Breaking: Paris 'mastermind' was killed in raid by special forces

Killed: Abdelhamid Abaaoud
Killed: Abdelhamid Abaaoud

The suspected mastermind of the Paris attacks, Abdelhamid Abaaoud, was killed in a police raid, the Paris prosecutor said.

In a statement, the prosecutor's office said that Abaaoud's body was found in an apartment building targeted in the raid in Saint-Denis, north of Paris, on Wednesday.

It said he was identified based on skin samples.

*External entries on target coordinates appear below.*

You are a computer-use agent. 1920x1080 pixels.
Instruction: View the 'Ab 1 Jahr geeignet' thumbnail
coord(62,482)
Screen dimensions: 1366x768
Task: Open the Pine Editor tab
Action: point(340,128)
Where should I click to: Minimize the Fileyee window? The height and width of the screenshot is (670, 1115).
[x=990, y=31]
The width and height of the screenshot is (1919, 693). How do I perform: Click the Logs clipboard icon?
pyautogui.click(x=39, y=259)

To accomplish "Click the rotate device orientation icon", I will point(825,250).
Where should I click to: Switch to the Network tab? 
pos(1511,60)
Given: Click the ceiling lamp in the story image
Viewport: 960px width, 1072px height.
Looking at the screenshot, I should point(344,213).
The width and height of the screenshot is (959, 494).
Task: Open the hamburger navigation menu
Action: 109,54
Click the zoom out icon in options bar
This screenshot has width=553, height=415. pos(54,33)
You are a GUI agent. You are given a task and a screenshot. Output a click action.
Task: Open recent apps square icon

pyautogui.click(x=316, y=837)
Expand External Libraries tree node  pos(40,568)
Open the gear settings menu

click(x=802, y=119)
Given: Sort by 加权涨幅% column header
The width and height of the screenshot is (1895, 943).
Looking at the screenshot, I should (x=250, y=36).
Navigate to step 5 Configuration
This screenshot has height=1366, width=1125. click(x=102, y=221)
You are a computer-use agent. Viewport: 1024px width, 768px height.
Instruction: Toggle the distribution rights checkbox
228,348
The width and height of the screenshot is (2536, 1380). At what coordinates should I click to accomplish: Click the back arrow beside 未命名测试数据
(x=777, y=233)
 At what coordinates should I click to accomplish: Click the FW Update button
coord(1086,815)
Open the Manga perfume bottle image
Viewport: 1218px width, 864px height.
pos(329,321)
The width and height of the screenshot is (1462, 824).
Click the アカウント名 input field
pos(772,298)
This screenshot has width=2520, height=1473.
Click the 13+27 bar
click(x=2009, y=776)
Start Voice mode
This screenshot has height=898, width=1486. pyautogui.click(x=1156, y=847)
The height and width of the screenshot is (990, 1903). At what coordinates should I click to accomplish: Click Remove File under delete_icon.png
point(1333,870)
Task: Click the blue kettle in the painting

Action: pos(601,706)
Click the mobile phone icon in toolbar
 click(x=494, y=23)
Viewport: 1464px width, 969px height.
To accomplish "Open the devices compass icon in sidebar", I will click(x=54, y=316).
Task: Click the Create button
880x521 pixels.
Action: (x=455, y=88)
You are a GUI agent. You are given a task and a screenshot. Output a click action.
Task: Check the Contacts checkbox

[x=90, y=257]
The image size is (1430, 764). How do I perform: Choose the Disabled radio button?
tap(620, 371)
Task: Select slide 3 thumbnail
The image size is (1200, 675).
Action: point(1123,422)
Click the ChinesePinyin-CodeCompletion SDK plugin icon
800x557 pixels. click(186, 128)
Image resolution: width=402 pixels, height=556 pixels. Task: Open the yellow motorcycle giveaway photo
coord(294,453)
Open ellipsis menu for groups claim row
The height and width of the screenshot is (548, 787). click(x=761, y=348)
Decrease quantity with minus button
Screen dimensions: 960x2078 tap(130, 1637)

The raid was launched after information from tapped telephone conversations, surveillance and witness accounts indicated that Abaaoud might be in a safe house in the north Paris suburb of Saint-Denis.
Mr Molins said heavily armed police squads initially were thwarted by a reinforced door to the apartment in the Saint-Denis neighbourhood north of Paris and faced nearly incessant fire as they worked to enter.
Heavily armed French SWAT teams swooped and neutralised a cell that was planning to launch new terror attacks, firing 5,000 rounds during an hours-long battle.

Abaaoud came on to the international radar as a radical Muslim combatant for the first time in February 2014, said Jasmine Opperman, a senior director with the independent Terrorism Research & Analysis Consortium (TRAC).

Western recruits had flocked to Syria from Europe and elsewhere to battle the forces of Syrian president Bashar Assad, and fighters from Belgium and other French-speaking countries were co-ordinating assaults north of Aleppo.

During the campaign, Abaaoud was filmed at the wheel of a pickup truck dragging a load of mutilated bodies following a mass execution committed by Islamic State at a place called Hraytan.

Abaaoud, by then using a nom de guerre, Abou Omar Soussi, wore the same kind of hat as many Afghan mujahedeen, and joked and appeared happy.

"His father was very much against him going there," the Belgian source told AP. But there was much worse news for the family.

Also in 2014, Abaaoud persuaded younger brother Younes, then 13, to join him in the territory under control of IS. Though Belgium has produced more radical Islamic fighters relative to its total population than any other European country, the departure of the boy - dubbed "Syria's youngest jihadi" - made national headlines. It also made Abaaoud a household name here.

In July, the Belgian courts found Abaaoud guilty in absentia of kidnapping Younes. Ms Gallant said the father believes his older son "wanted to pull him away from a bad education which he considered too Europeanised".

Ms Gallant, quoting the father, said he hopes that when current events are over "I will finally learn what became of Younes."